▶ **Data excerpts**:
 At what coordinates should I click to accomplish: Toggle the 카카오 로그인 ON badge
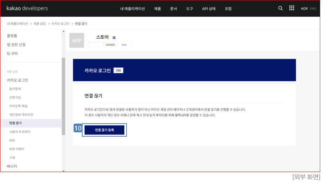tap(118, 70)
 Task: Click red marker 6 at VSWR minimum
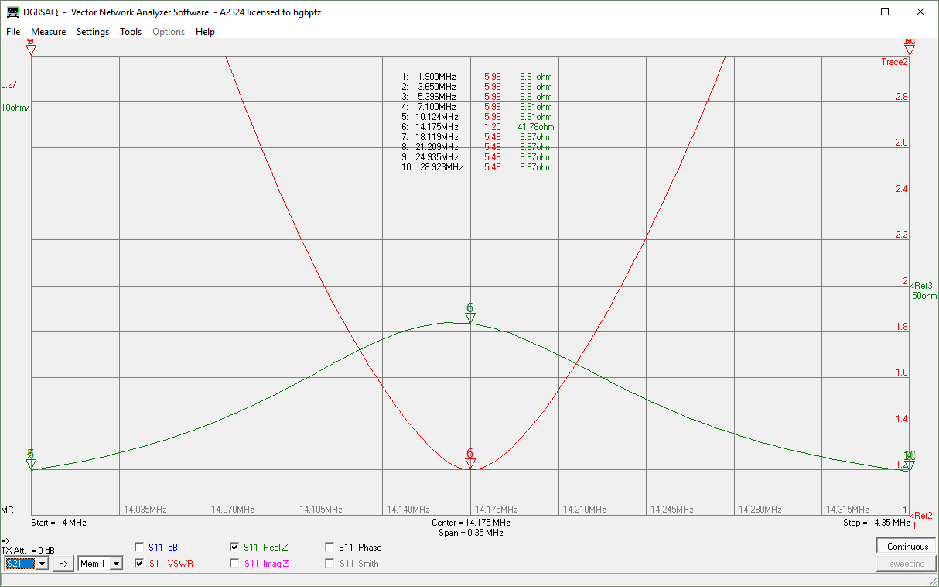[x=470, y=464]
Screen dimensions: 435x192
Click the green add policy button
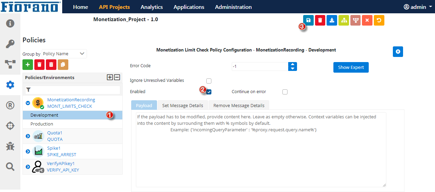pos(28,64)
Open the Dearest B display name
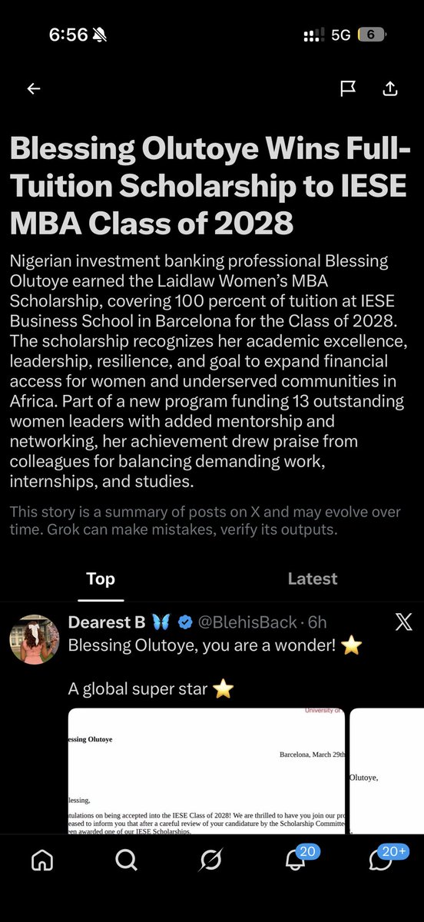 point(109,622)
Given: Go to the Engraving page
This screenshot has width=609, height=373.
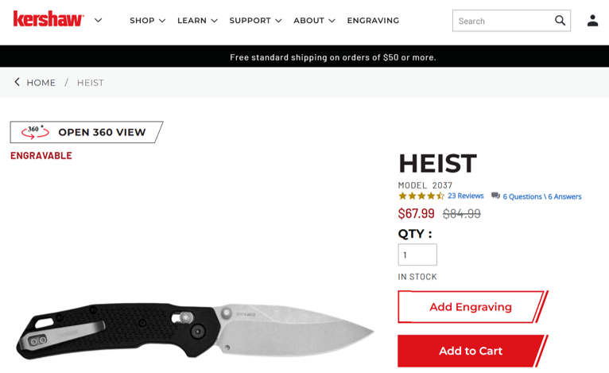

▶ **Problem to work on**: Copy out the entries word for word, from the start through the line containing "point(109,622)", including that line. Leave the pictures out of your answer.

▶ **Final result**:
 At what coordinates should I click to accomplish: Toggle the 카카오 로그인 ON badge
tap(118, 70)
 Task: Click red marker 6 at VSWR minimum
[x=470, y=464]
Screen dimensions: 435x192
Click the green add policy button
pos(28,64)
Open the Dearest B display name
 point(109,622)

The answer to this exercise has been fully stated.